Birbirinden bağımsız gibi gözüken bu olaylar, gerçekte birbiri ile bağlantılıdır. Bu olaylar, Boğaziçi Kadife Darbe Sürecini organize eden bir merkez tarafından yönetilmektedir. Satranç tahtasında kimlerin yer aldığı önemli değildir. Önemli olan kimlerin hangi amaçla taraflara hamle yaptırdığıdır. Beyin takımı ile taşeronları ve gayrimemnun kitleleri birbirine karıştırmamak gerekmektedir.

İstenen
Lütfen verilen metinde "Birbirinden bağımsız gibi" sözcüklerinden başlayıp "birbirine karıştırmamak gerekmektedir." sözcükleri de dahil olmak üzere uzanan bölümü hiç değiştirmeden geri verin. Metnin ardından gelen liste ondan bağımsız, ayrı bir malzemedir.

Veri Kesiti
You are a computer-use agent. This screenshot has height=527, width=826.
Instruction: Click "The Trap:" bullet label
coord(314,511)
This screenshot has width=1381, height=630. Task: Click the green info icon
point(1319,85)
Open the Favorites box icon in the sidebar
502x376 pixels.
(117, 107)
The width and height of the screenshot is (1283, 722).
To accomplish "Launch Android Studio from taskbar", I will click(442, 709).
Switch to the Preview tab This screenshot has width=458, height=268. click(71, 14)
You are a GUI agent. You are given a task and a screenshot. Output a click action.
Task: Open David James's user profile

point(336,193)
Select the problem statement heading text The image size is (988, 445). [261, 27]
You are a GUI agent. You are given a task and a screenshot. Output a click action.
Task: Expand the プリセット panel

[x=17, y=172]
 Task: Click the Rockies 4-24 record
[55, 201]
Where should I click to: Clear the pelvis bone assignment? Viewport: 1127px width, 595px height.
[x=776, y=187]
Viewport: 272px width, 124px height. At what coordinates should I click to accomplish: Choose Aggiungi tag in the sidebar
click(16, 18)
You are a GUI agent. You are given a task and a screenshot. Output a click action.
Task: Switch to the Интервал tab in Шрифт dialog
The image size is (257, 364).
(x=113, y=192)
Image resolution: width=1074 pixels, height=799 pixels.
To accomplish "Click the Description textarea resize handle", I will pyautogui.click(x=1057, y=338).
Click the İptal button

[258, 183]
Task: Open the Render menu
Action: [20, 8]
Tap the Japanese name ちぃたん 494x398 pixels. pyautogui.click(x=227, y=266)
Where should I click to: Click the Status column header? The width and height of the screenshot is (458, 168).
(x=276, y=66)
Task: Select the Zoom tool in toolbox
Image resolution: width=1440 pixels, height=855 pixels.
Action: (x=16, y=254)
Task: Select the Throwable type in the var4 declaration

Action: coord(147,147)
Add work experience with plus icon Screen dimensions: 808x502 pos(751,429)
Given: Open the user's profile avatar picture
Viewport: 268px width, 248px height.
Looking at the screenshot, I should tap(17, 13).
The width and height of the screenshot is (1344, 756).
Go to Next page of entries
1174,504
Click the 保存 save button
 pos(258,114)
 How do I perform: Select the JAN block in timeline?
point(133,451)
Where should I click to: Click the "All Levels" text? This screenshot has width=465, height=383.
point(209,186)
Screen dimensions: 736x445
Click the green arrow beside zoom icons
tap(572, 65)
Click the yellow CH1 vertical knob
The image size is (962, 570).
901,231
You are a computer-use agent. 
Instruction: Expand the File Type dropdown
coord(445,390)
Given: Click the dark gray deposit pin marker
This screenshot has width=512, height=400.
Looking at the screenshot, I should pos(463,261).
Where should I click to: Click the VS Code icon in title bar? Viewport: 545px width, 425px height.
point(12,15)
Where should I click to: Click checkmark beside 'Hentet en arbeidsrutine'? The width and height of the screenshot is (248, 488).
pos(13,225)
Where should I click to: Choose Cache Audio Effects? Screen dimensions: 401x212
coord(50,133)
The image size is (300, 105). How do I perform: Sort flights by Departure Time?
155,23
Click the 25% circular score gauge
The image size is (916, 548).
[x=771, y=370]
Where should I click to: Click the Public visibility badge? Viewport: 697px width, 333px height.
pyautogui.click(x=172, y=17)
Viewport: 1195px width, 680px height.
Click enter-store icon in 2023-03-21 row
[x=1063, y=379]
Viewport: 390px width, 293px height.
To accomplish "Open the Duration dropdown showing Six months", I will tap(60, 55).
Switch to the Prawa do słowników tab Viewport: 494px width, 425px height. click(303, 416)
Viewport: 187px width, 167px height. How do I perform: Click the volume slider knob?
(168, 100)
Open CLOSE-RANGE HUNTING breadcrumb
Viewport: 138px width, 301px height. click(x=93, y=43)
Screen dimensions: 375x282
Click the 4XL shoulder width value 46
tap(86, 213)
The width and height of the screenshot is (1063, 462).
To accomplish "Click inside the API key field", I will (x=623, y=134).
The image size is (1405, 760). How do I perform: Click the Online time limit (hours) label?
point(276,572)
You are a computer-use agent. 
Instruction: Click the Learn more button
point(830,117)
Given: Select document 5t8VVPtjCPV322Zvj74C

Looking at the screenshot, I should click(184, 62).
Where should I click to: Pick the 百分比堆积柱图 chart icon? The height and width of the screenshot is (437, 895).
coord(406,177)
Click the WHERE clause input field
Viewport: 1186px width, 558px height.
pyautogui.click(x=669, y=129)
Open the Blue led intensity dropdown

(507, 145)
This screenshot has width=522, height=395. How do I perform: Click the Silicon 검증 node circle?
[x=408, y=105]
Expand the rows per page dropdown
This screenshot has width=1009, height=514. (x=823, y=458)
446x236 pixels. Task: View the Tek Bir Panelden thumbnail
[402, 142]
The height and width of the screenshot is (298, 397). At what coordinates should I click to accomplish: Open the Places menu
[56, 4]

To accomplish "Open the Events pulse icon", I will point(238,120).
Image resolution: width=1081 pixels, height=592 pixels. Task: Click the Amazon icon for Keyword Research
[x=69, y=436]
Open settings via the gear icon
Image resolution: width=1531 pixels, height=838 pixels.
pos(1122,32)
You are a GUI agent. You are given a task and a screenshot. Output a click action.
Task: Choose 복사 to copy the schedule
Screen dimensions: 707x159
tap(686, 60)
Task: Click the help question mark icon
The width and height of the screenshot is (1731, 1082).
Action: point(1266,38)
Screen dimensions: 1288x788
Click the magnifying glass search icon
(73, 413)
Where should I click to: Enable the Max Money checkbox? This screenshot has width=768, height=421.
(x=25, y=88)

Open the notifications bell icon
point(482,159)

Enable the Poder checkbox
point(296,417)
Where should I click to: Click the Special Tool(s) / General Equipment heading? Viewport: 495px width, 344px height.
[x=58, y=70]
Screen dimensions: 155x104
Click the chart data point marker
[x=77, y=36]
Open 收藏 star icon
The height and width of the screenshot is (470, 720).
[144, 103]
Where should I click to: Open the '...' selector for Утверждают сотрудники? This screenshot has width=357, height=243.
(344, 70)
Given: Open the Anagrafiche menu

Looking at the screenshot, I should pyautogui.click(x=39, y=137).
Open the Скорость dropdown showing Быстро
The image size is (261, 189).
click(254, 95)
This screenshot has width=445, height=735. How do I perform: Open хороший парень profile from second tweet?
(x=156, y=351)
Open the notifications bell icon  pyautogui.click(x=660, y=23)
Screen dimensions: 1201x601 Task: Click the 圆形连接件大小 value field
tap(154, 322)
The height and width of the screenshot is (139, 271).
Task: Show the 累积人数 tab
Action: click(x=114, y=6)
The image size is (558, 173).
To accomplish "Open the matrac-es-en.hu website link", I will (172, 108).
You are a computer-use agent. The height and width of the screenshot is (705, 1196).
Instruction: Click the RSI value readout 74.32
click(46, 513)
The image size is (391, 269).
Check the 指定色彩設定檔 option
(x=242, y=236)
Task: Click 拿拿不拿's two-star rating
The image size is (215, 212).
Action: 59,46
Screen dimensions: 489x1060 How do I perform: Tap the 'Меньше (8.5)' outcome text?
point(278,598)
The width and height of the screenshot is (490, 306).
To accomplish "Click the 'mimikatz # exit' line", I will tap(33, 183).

Sonuç
Birbirinden bağımsız gibi gözüken bu olaylar, gerçekte birbiri ile bağlantılıdır. Bu olaylar, Boğaziçi Kadife Darbe Sürecini organize eden bir merkez tarafından yönetilmektedir. Satranç tahtasında kimlerin yer aldığı önemli değildir. Önemli olan kimlerin hangi amaçla taraflara hamle yaptırdığıdır. Beyin takımı ile taşeronları ve gayrimemnun kitleleri birbirine karıştırmamak gerekmektedir.